Very simply speaking, one medicine that is used to treat the symptoms of GERD appears to cause some of the very same symptoms it alleviates once the medicine is discontinued. The technical term for this is RAHS or Rebound Acid Hypersecretion. The biggest problem being, this type of medicine is not meant for long term use. Another problem, besides the need to extend use because of use, is that it is prescribed for mild symptoms or symptoms that have not been evaluated for actual GERD.


The medicine is in a class of drugs called Proton Pump Inhibitors, or PPI. These drugs reduce acid production and are also used in peptic ulcer disease and to neutralize a bacteria known as Heliobacter pylori.





A study that was published in a recent issue of the peer reviewed journal Gastroenterology notes that people without these diseases who were given the drug for two months, developed the acid reflux symptoms at discontinuation of the medicine. They were compared to a group that received a placebo. The participants were randomly assigned to either group. The medicine is called esomeprazole, or the little purple pill, Nexium. This is not the first study to raise these concerns.


Briefly, the gastric juices that we secrete are meant to aid in digestion. GERD is not a condition of too much acid, but that of the gastric fluids gaining access to the esophagus because the lower sphincter is not working correctly.

In an editorial response to the research study, Kenneth McColl and Derek Gillen both physicians with the University of Glasgow call for a limit to the use of these meds and a renewed effort to modify lifestyle factors that may lead to GERD as well as more research into how to correct the LES [lower esophageal sphincter]. There are options for surgery at this time but they do not reverse the situation completely. GERD is the leading cause of esophageal cancer.
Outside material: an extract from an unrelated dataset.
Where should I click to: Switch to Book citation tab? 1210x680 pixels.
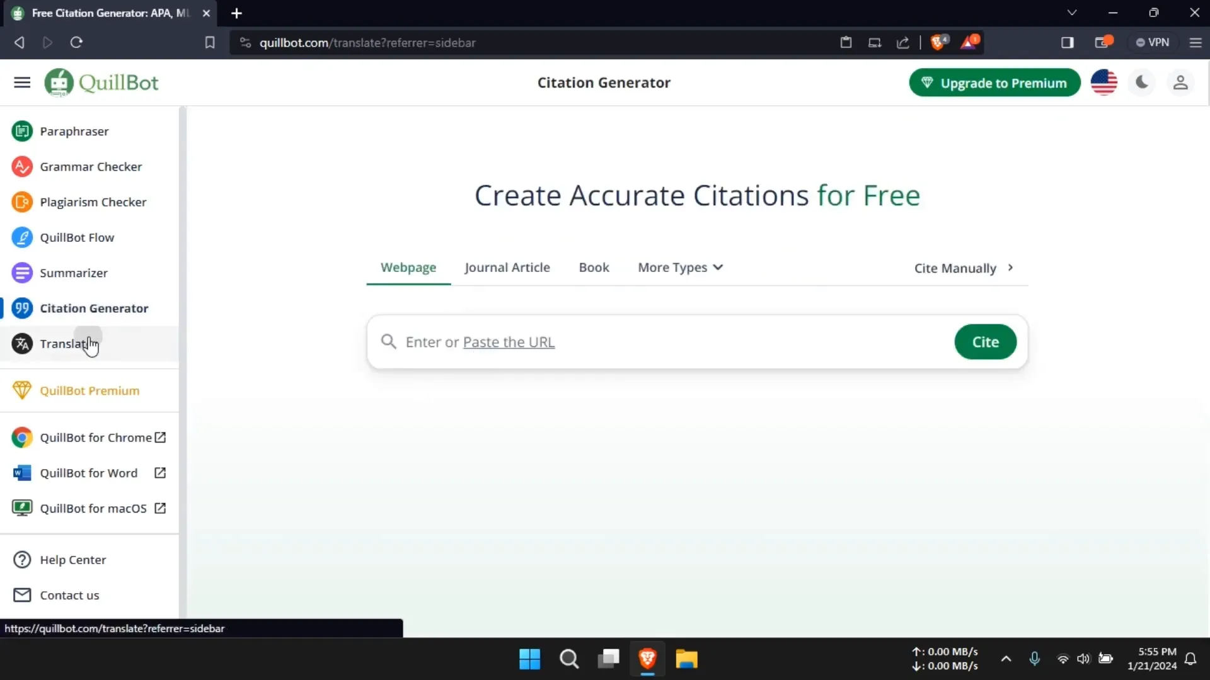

The study and response can be found in Gastroenterology 2009; 137:20-39.


I consider this to be another example of over medicating a public that is demanding to be over medicated because the drug industry has led them to believe drugs are the answer to every possible discomfort they may experience, regardless of the often more serious outcomes related to the taking of said medicines!



My friend, by the way, no longer uses PPIs. Yea her!